しかし、ガリレオの提案は採用されることがなかった。もし提案が受け入れられ、彼がそうっしていれば、『天文対話』が禁書になることは避けられたかもしれないが、ガリレオは偉大な科学者の名声を獲得することも、彼の苦難に満ちた生涯が後世に語り継がれることもなかったかもしれない。という経緯をとることになる。ガリレオの意図は通らなかった。しかし異端者として処罰されることはなかった。なんだか、断固闘ったと言う事ではないガリレオだが、彼は敬虔なカトリック教徒として全力で闘ったことは疑いえない。結局ガリレオは異端誓絶という手続きを経て、死刑は免れて一日投獄されただけで、翌日にはメディチ荘での軟禁へと減刑されている。
ガリレオが何の罪に問われたのかも、正確にしておきたい。それは直接には1616年の禁止命令に違反したというものであるが、本旨は「もし地球が本当に動いているのなら「それは惑星とみなされなければならず、神学の真理と大きく食い違う」という見解である。「聖書」の記述と大きく食い違うといわずに、「神学の真理と大きく食い違う」と言っているのは注目に値する。
地球が宇宙の中心になく、他の惑星と同列の地位まで引き下げられるのなら、その地球上に住む人間の地位も同様に引き下げられることになるだろう。特別な存在として神の姿に似せて創られ、宇宙の中心にあって天上の神にたえず見守られ、その信仰のゆえに昇天することができるが、逆に世界の底にある地獄に落ちることもありうる。この不安に満ちた人間という危うげな存在は、信仰によってのみ平安を得ることができる。
この考えは、天動説が示す地球中心の宇宙において説得力をもっている。地動説は、何世紀にもわたって人々に信仰されてきたキリスト教の根幹、人々が拠りどころとしてきたものを台無しにしようとしていると考えられたのである」。
そして「それでも地球は動いている」はどこから出てきたのだ?という疑問だけが残る。
この逸話が突然出てきたのは、トリノ生まれ出イギリスに長期滞在していたジョゼッペ・バレッティが1757年に出版した、『イタリアン・ライブラリー』においてである。

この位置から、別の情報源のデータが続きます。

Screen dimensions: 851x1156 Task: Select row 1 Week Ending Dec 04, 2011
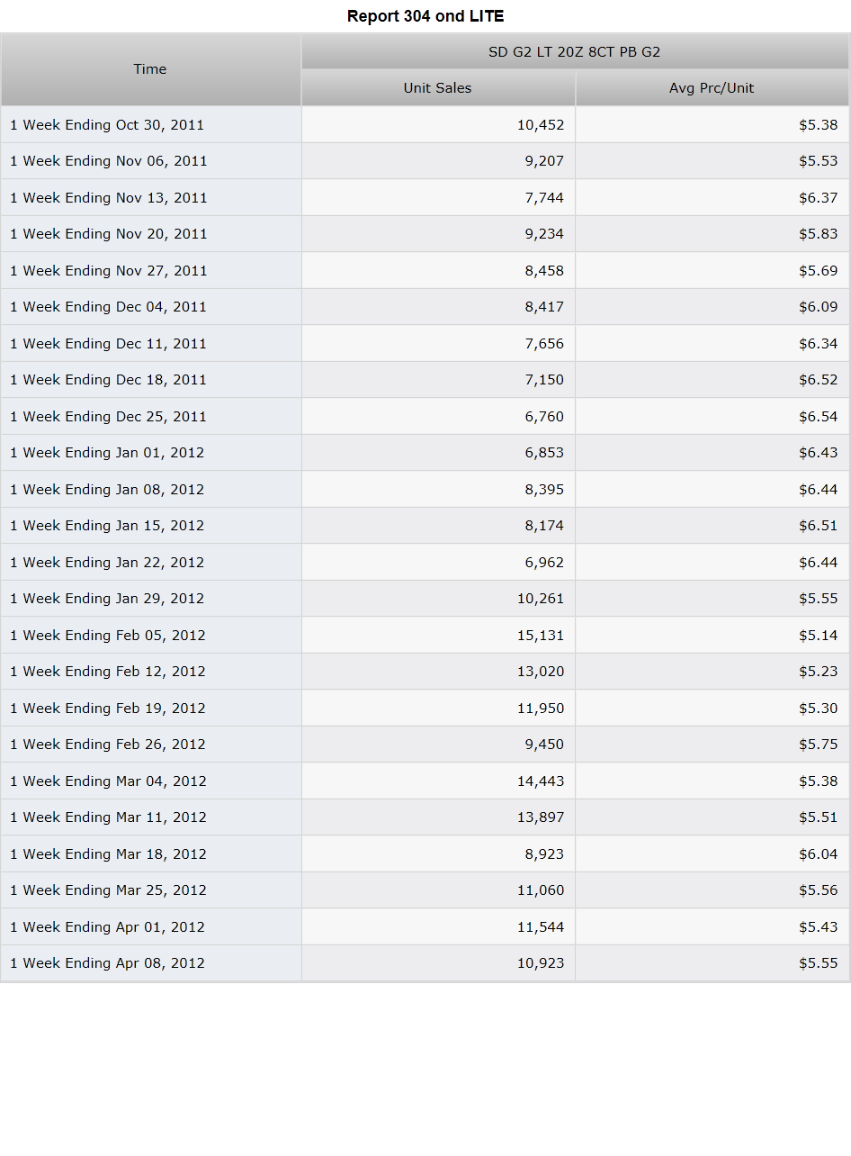425,307
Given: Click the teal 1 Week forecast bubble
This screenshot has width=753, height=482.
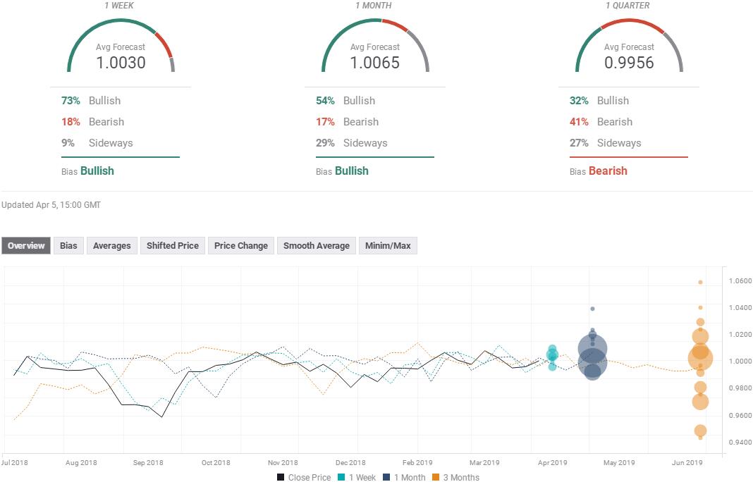Looking at the screenshot, I should coord(553,354).
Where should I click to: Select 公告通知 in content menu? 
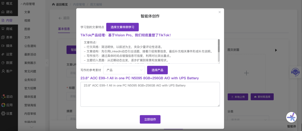click(x=30, y=46)
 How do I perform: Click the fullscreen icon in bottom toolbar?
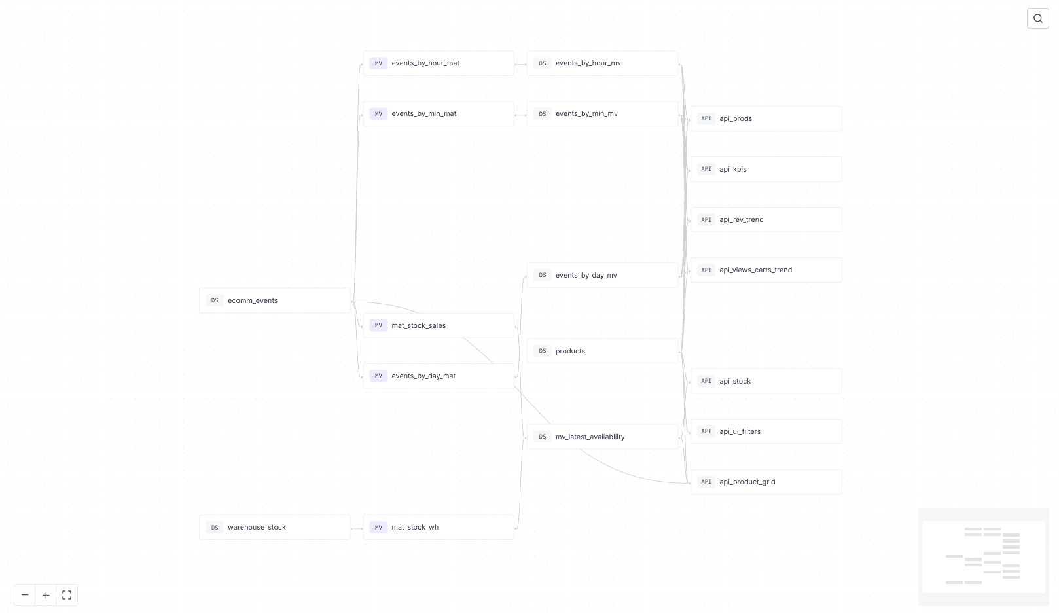(x=66, y=595)

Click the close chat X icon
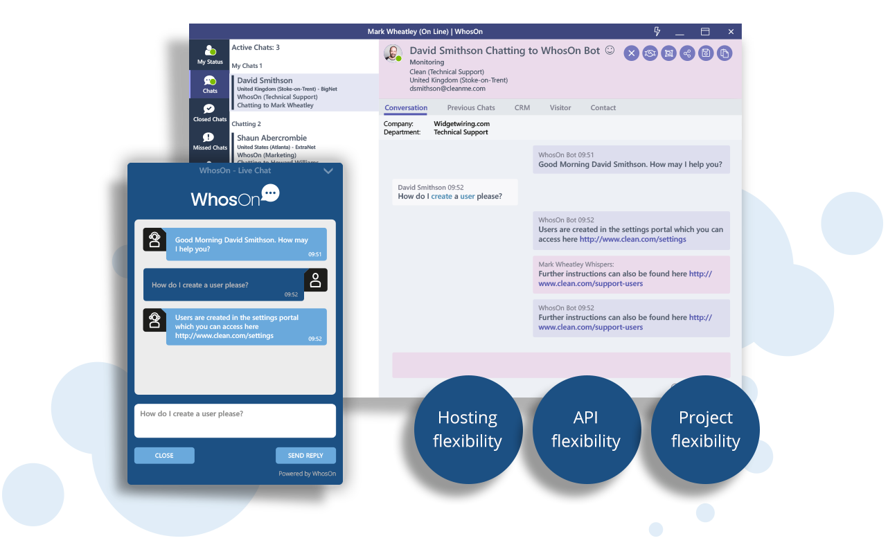[631, 53]
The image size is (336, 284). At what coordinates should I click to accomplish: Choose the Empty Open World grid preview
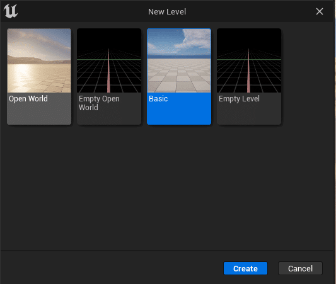point(109,60)
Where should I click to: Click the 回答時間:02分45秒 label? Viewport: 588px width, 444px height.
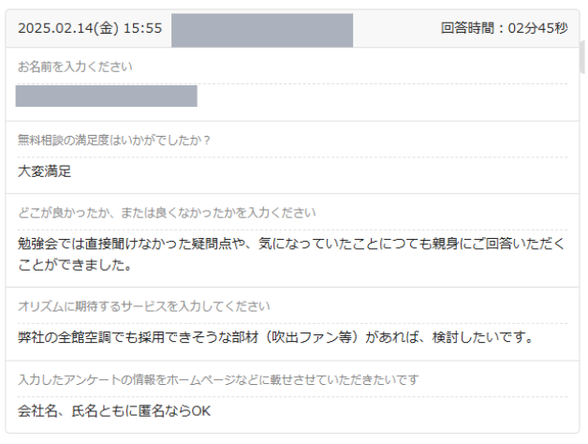coord(504,28)
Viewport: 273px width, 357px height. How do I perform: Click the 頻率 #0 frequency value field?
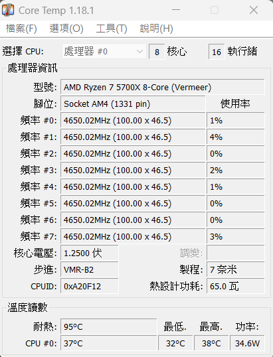click(x=133, y=121)
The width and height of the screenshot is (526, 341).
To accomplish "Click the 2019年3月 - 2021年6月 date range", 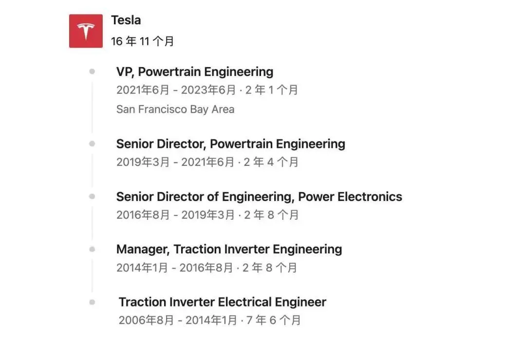I will (175, 162).
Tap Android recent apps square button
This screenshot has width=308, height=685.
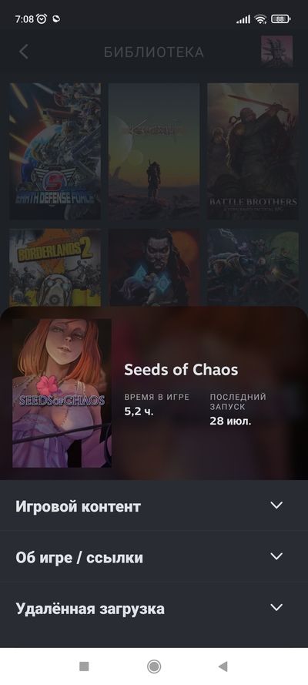point(84,667)
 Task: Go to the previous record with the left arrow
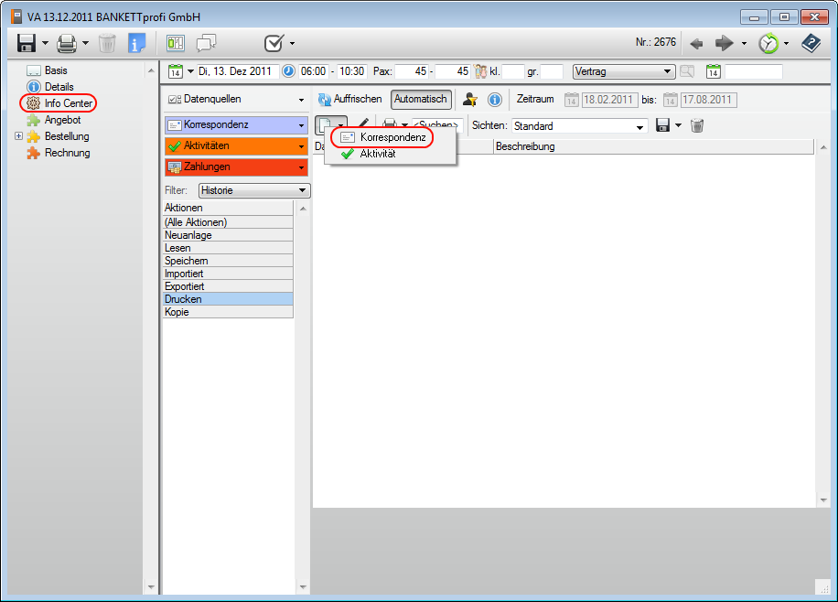click(x=696, y=43)
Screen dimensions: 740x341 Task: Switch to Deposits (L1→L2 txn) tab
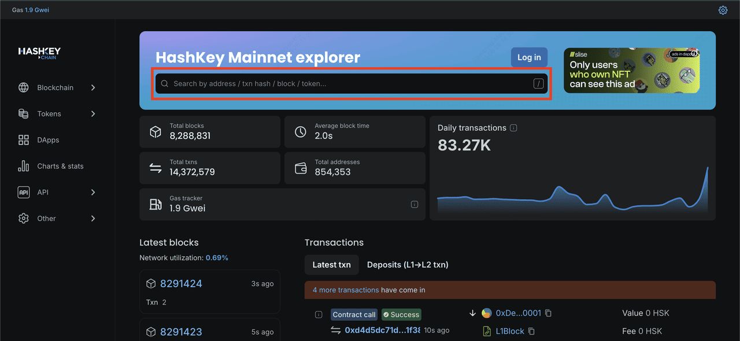408,265
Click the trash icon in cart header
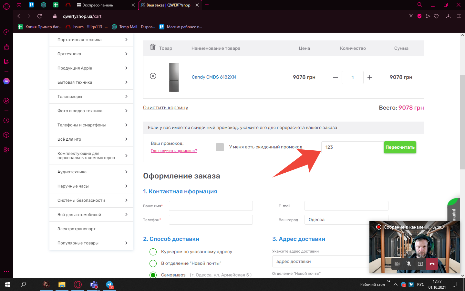Screen dimensions: 465x291 (153, 47)
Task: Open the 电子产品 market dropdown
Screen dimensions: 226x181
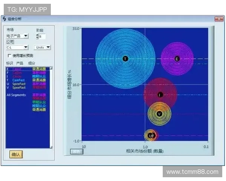Action: click(x=17, y=36)
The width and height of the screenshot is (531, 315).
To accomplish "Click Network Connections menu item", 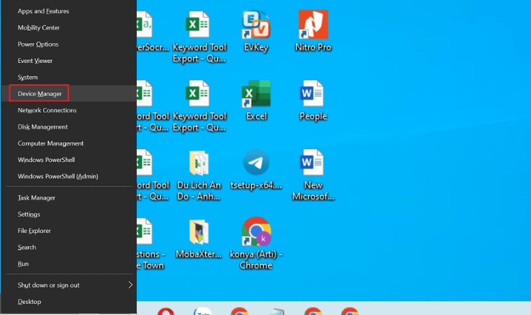I will (47, 110).
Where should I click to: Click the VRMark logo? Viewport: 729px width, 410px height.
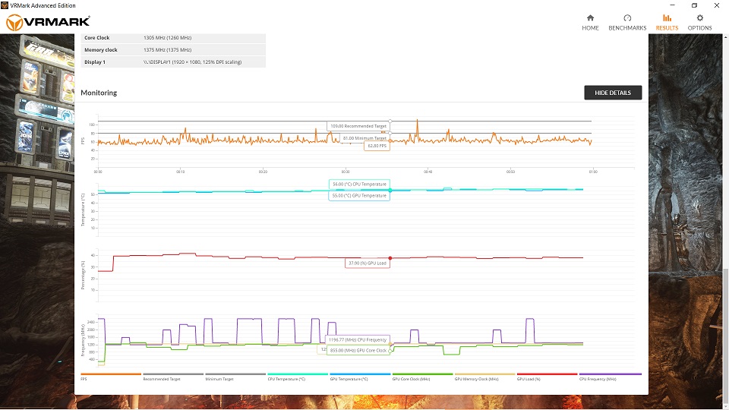[x=48, y=23]
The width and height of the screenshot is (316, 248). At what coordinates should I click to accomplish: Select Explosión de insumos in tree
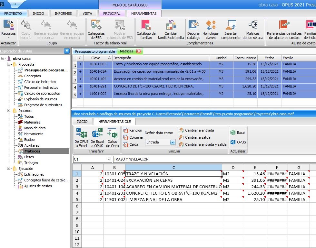click(x=40, y=99)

この逸話が18世紀半ばに出版されたのは偶然ではないだろう。すでにニュートンの万有引力の法則によって太陽のまわりの地球を含む惑星の運動が説明され、誰の目にも地動説が揺るぎない真実であると映っていた。
このような科学の発展を背景として、ガリレオがキリスト教と闘った英雄とみなされるようになっていったのだそうである。裁判所から出て来て、そんなことを呟いたら、即座にまた捕まっちゃうだろな―と私は長いこと思っていた。この私の馬鹿頭の疑問は氷解した。ガリレオと言う人の真面目さとともにしたたかさも理解した。ただ突っ張ればいいものでもないという行動のパターンは重要な戦術だと思い返した。
ささっと読めますので、冬休みにどうぞ。